Die Fähigkeit, sich erholen zu können, wenn man sehr beansprucht ist, findet in unserer leistungsorientierten Gesellschaft oft keine Anerkennung. Ein großer Fehler, denn es wird immer noch unterschätzt, wie wichtig Erholung, regelmäßige Pausen und selbstfürsorgliches Verhalten für unsere Leistungsfähigkeit sind. Gerade habe ich dazu ein Seminar „Regenerationskompetenz und Selbstfürsorge“ durchgeführt. Mein Auftraggeber hatte dieses eintägige Seminar mit zwei Online-Refresh-Terminen im Rahmen des Betrieblichen Gesundheitsmanagements für seine Mitarbeitenden angeboten. Mich hat dieses Seminar wieder sehr inspiriert und daher möchte ich die wichtigsten Erkenntnisse teilen.
Was hindert uns daran, ein selbstfürsorgliches Pausenverhalten bei der Arbeit an den Tag zu legen? In den Gesprächen mit Seminarteilnehmenden kristallisieren sich meist 3 Themenbereiche heraus:
· Einstellung
Oft ist das Verständnis abhanden gekommen, dass ein Mensch ein biologisches Wesen und keine Maschine ist.
Unser Organismus funktioniert analog. Er braucht den Wechsel von Anspannung und Entspannung, um in Balance zu bleiben. So wechselt der Organismus nach ca. 60-90 Minuten Anspannung von sich aus in den Entspannungsmodus, um Energien und Ressourcen neu aufzuladen. Signale wie z.B. Gähnen, nachlassende Aufmerksamkeit, Konzentrationsfehler, gereizte Stimmung, Durst, Appetit oder auch das dringliche Bedürfnis, zur Toilette zu gehen, zeigen uns ganz deutlich, dass eine Erholungspause angesagt ist.
· Glaubenssätze
Sich innerhalb eines normalen Arbeitsalltags eine Erholungszeit zu nehmen, ist nur unter bestimmten Voraussetzungen statthaft, z.B. wenn ein Projekt erfolgreich abgeschlossen wurde oder wenn es in den „Erholungsurlaub“ geht.
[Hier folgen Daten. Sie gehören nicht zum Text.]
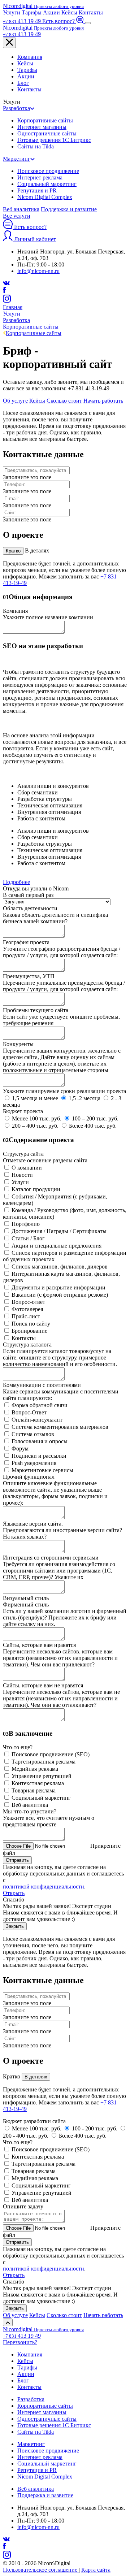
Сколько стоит (64, 401)
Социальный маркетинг (47, 184)
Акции (51, 12)
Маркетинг (16, 159)
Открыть (14, 1893)
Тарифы (32, 12)
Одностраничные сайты (47, 133)
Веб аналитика (21, 209)
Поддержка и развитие (69, 209)
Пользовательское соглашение (41, 2570)
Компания (29, 57)
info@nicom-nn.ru (38, 271)
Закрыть (15, 1926)
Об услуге (15, 401)
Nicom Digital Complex (44, 197)
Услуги (11, 12)
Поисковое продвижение (48, 171)
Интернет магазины (41, 127)
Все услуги (16, 216)
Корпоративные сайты (45, 120)
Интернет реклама (39, 177)
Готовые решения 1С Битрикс (54, 140)
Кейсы (69, 12)
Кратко (13, 551)
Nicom (43, 6)
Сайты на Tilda (35, 146)
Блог (23, 83)
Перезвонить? (20, 2342)
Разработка (16, 108)
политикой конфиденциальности (43, 1886)
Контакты (91, 12)
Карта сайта (95, 2570)
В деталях (36, 2077)
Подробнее (16, 882)
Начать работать (103, 401)
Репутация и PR (37, 190)
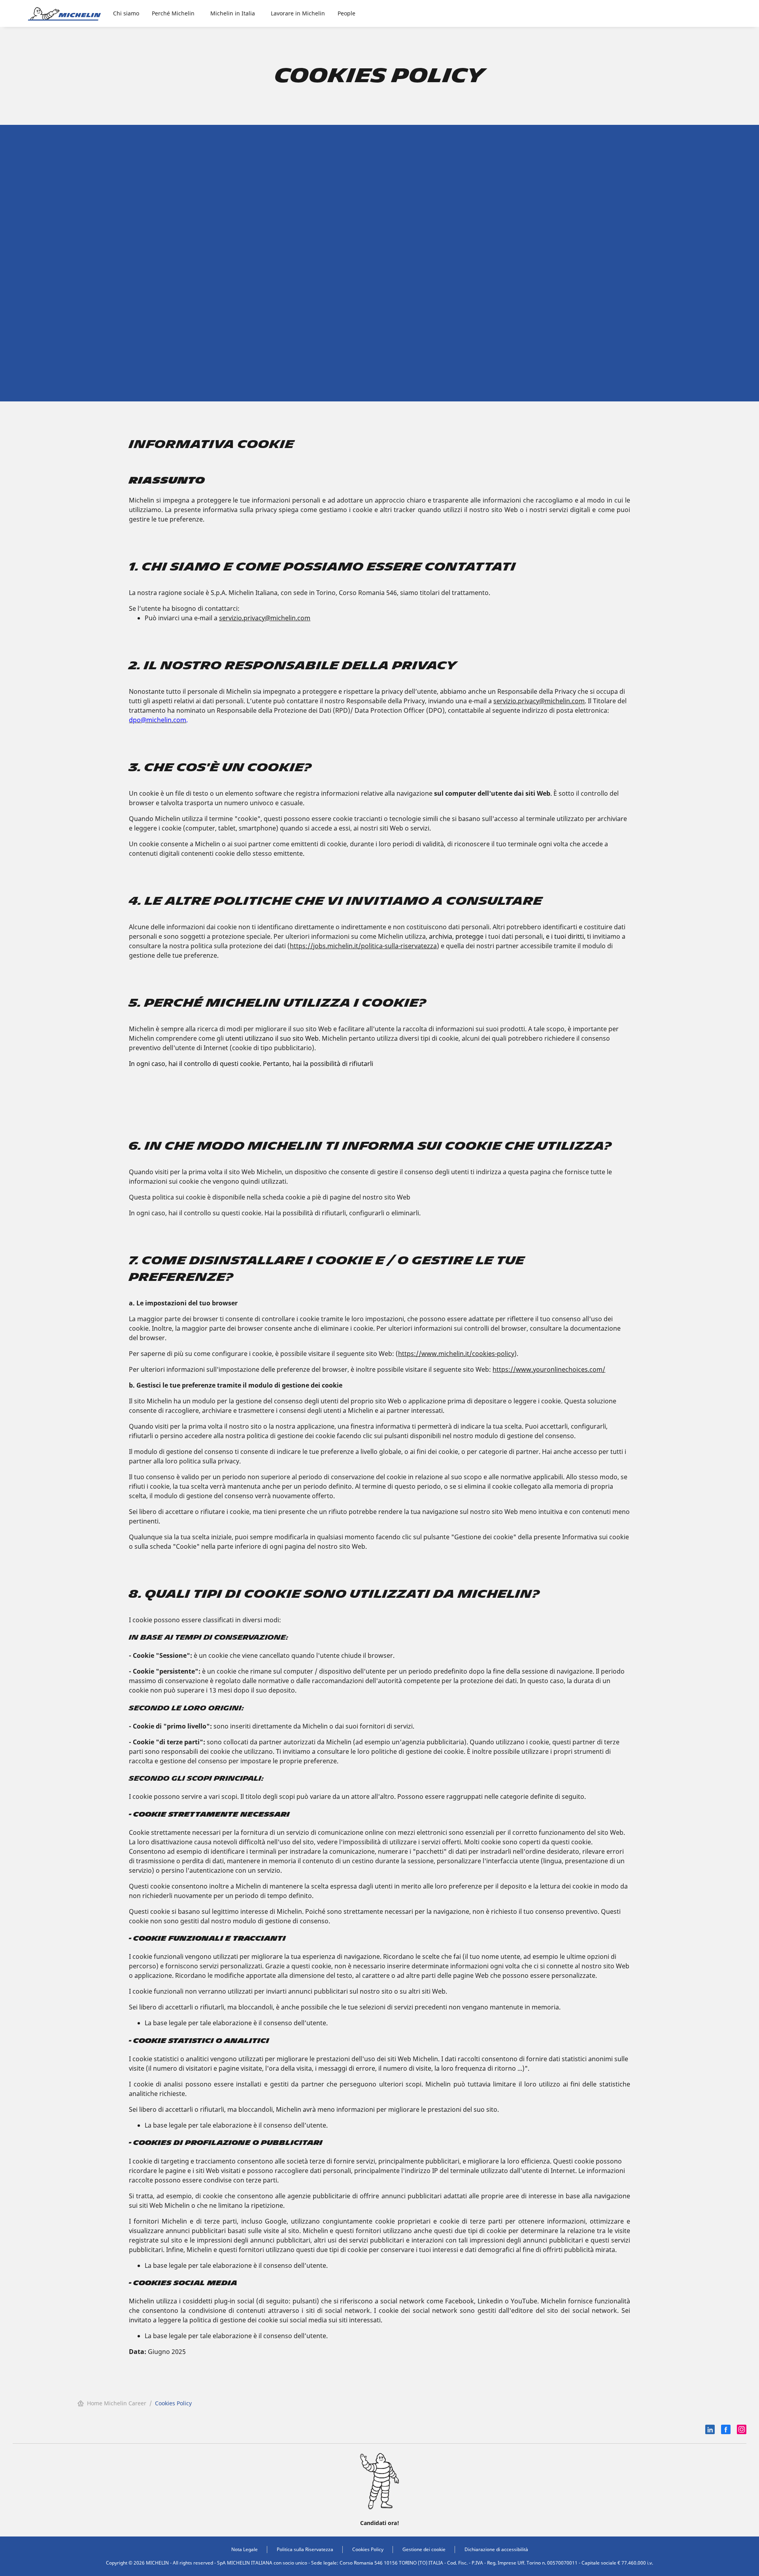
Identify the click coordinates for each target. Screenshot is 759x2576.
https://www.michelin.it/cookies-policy (456, 1353)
Aber hat man sich nach einer Stunde hochkonzentrierter Arbeit eine Pause verdient? Viele befürchten, dass sie nach einer Pause im Arbeitsalltag nicht mehr an die Leistungen anschließen können, oder aber, dass sie nur als eingeschränkt leistungsfähig wahrgenommen werden. In den Seminaren höre ich dann folgende Sätze:
„Begonnenes muss erst abgeschlossen werden“, „Erst muss alles meinen Ansprüchen genügen“, „Pause erst, wenn keiner mehr etwas von mir will“ .
Viele Mitarbeitende lassen ihre Pausen ausfallen, weil sie glauben zu viele Aufgaben und Verpflichtungen zu haben, aber auch weil sie davon überzeugt sind, dass diese nicht notwendig wären – welch ein Trugschluss!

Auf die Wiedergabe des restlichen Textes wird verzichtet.